YOUR TASK: Repeat every line of the records below word for word, leaving out the pictures.

RECORDS TO USE:
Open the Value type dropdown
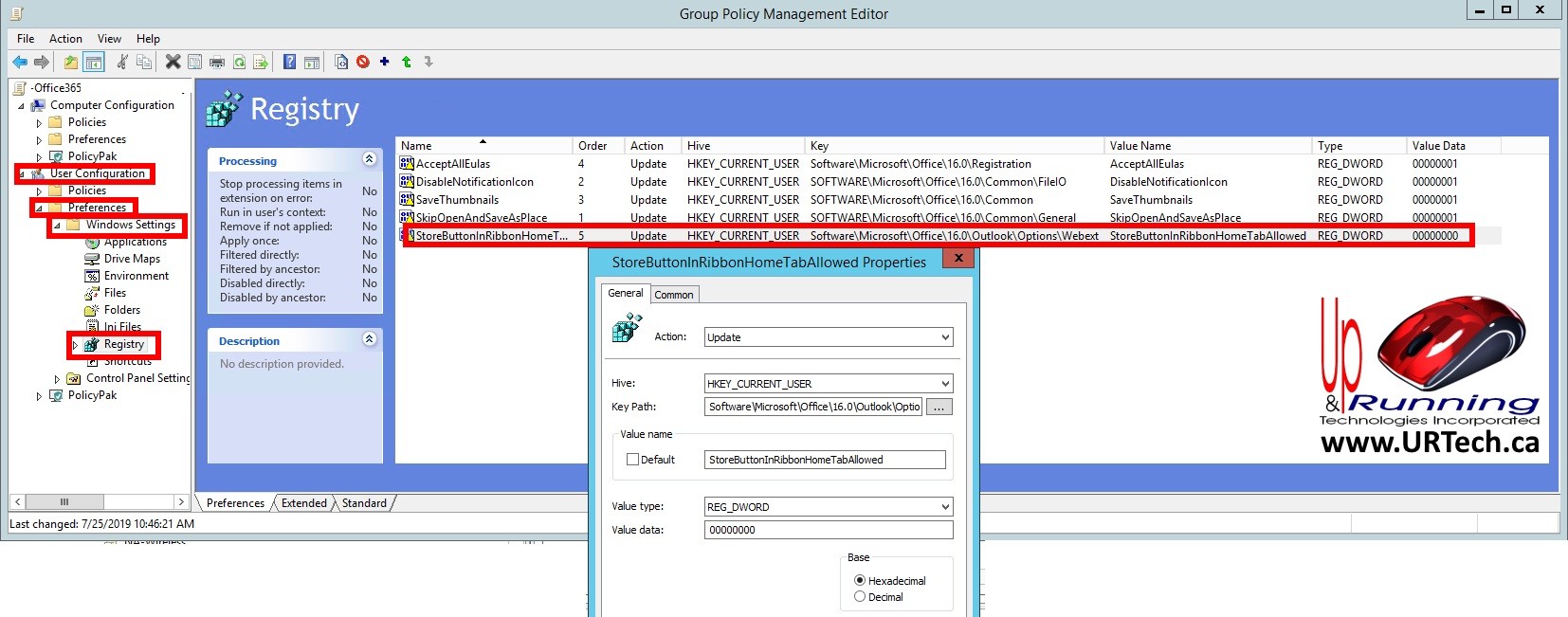The height and width of the screenshot is (617, 1568). [828, 507]
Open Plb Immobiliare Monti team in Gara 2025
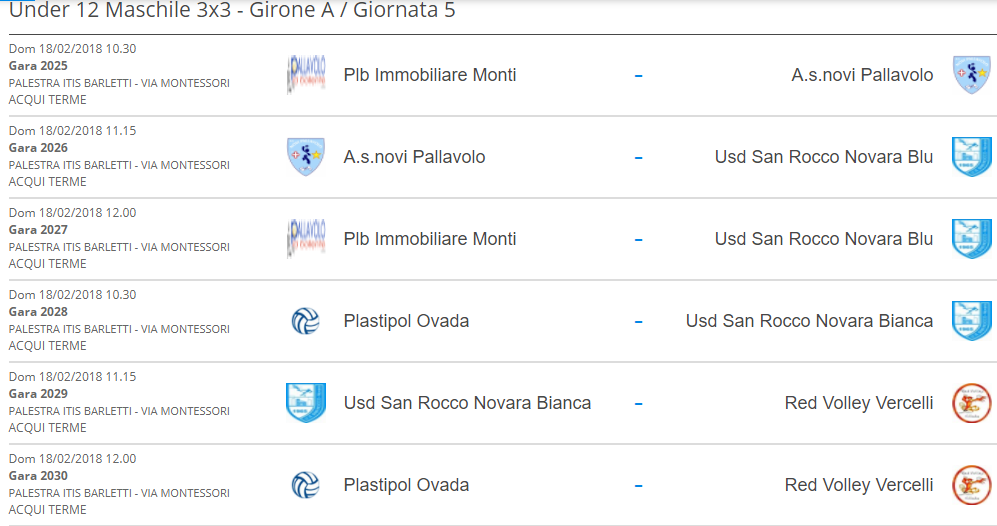 pyautogui.click(x=430, y=75)
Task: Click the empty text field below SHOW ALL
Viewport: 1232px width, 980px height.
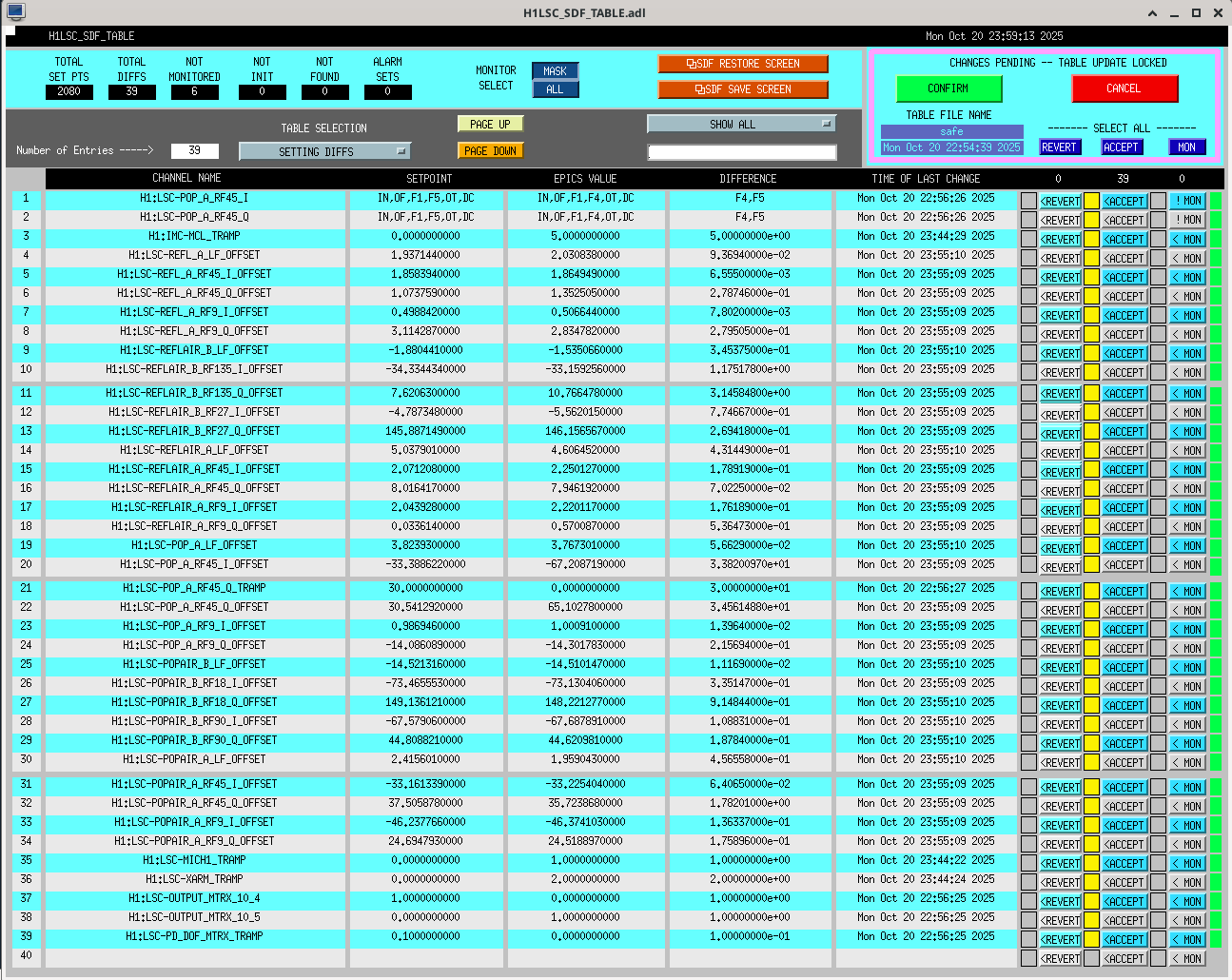Action: click(x=742, y=152)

SOLUTION BELOW:
Open the Value type dropdown
The height and width of the screenshot is (617, 1568). [828, 507]
Open Plb Immobiliare Monti team in Gara 2025
 pyautogui.click(x=430, y=75)
Task: Click the empty text field below SHOW ALL
Viewport: 1232px width, 980px height.
Action: click(x=742, y=152)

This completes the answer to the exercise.